Department of Genetics
Yale University School of Medicine
Functional insights into human evolution from comparative genomics
March 14, 2008
Engineering Building 110, 4:00 PM
The study of human evolution has largely been limited to descriptive analyses, such as comparisons of primate, fossil hominid and modern human anatomy or the computational identification of rapidly evolving human sequences. Although these efforts have taught us much about the evolutionary history of our species, they cannot yield direct functional insight into the genetic mechanisms underlying the evolution of uniquely human traits. I will describe how advances in comparative and functional genomics may begin to reveal the evolutionary processes by which uniquely human traits arose and how they are encoded in the genome. The most recent advances include the sequencing of genomic DNA from extinct hominid species such as Neanderthal and the genome-wide identification of gene regulatory sequences rapidly evolving in humans. These and other developments constitute an emerging synthetic approach to the study of human evolution, in which the rigorous statistical identification of rapidly evolving sequences in the human genome is coupled with functional assays to elucidate the molecular genetic basis of human-specific biology.

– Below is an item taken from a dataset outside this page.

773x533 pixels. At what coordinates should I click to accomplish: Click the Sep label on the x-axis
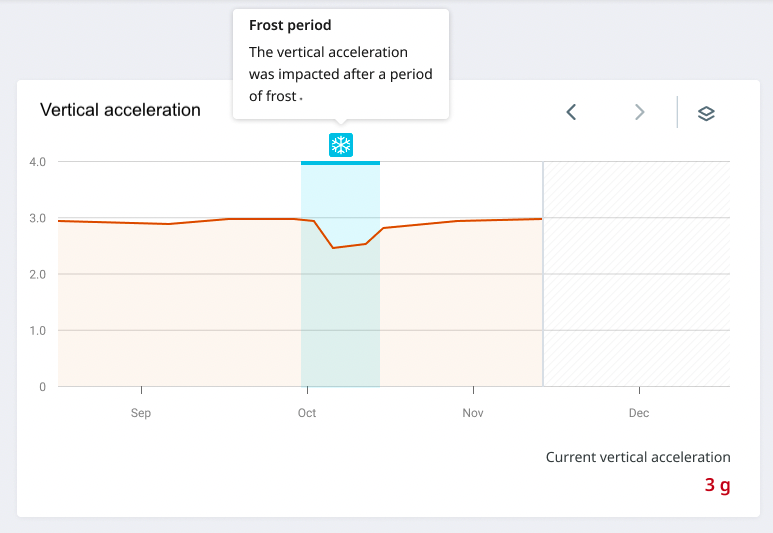141,413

Biographical Sketch:I was raised on Long Island and attended Binghamton from 1993 to 1997, graduating with a BS in Biology with a double major in English Literature. I worked as a technician in a molecular genetics laboratory at the New York Blood Center for two years before moving to Stanford University for my graduate studies in 1999. My thesis work with Rick Myers focused on the protocadherin gene cluster, which encode cell adhesion molecules essential for normal brain development. I conducted an analysis of human genetic diversity in protocadherin gene regulatory sequences. I also carried out a large-scale analysis of protocadherin gene cluster sequences from multiple vertebrate genomes, in order to determine the evolutionary forces that shaped the cluster over time. I received my Ph.D. in Genetics from Stanford in 2004. I did my postdoctoral training with Eddy Rubin at Lawrence Berkeley National Laboratory, where I developed a metagenomic library approach in combination with massively parallel 454 pyrosequencing to recover nuclear DNA sequences from 40,000-year old cave bear and Neanderthal remains. I am currently an Assistant Professor in Genetics at Yale, where we study the role of gene regulatory change in human evolution.